SINGAPORE: Five more trainee lawyers cheated in the 2020 qualifying exams and the Attorney-General is currently considering their applications to the Bar, an Attorney-General's Chambers (AGC) spokesperson said on Tuesday (Apr 19).

 

CNA reported that this is on top of the six trainee lawyers whose Bar applications were adjourned last week.
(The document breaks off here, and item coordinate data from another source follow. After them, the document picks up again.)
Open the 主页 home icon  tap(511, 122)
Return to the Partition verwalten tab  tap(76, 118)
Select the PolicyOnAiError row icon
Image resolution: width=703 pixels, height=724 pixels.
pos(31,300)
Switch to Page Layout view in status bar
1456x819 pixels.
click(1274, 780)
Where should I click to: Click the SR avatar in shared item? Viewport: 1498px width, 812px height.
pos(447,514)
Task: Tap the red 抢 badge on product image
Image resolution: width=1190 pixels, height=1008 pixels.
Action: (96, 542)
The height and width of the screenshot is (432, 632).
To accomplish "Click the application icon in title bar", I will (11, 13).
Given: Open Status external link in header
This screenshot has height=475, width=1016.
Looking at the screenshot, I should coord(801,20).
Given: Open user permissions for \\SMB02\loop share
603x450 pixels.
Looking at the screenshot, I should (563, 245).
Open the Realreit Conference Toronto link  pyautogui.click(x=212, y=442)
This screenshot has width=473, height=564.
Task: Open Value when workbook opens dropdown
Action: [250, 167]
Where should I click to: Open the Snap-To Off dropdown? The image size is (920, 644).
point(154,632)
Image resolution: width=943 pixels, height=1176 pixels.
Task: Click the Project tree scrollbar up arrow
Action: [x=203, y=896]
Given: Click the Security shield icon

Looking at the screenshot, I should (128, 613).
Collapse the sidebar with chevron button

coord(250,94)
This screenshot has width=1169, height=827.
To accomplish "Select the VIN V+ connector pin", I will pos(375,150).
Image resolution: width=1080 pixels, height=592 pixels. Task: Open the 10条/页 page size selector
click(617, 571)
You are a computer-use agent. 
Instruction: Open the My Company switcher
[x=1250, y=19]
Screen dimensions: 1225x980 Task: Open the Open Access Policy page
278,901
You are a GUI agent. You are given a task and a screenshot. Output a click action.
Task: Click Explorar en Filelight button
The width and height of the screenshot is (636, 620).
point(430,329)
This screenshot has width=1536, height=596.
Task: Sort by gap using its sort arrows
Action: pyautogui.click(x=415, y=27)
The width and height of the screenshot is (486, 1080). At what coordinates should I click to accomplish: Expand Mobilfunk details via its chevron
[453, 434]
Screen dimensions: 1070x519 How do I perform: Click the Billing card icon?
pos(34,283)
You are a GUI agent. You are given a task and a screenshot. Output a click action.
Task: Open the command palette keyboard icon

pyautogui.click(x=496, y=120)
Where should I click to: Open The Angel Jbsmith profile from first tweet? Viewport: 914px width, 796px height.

The Attorney-General objected to those applications as they had cheated in the 2020 exams.

 

That was the first time the Attorney-General had objected to Bar applications because the candidates cheated in exams, the AGC spokesperson told CNA.

 

The six who were dealt with last week cheated during the 2020 Part B exams that law graduates must pass before they can enter the legal profession.

 

Five of the applicants shared answers for six of the papers over WhatsApp, while the last one colluded with another candidate to cheat in three of the papers.

 

Five of them had their Bar applications delayed for six months, while the last one was given a year's delay.

 

This was because she had denied wrongdoing and protested her innocence, explained the High Court judge who heard their Bar applications, Justice Choo Han Teck.

 

Justice Choo also redacted the names of the six and sealed the case file "in the hope that they will not be prejudiced in the long run".

 

On Tuesday, the AGC spokesperson said: "The Attorney-General takes the view that, in all cases where applicants had cheated on the bar examinations, such applicants would not be fit and proper persons to be admitted as Advocates and Solicitors of the Supreme Court of Singapore at this point in time."

 

This was because "their misconduct showed that they did not embody the key qualities of honesty and integrity that every lawyer must possess".

 

At the end of the adjournments, the applications will be required to file an affidavit showing why they are "fit and proper persons" to be admitted to the Bar, added the AGC spokesperson.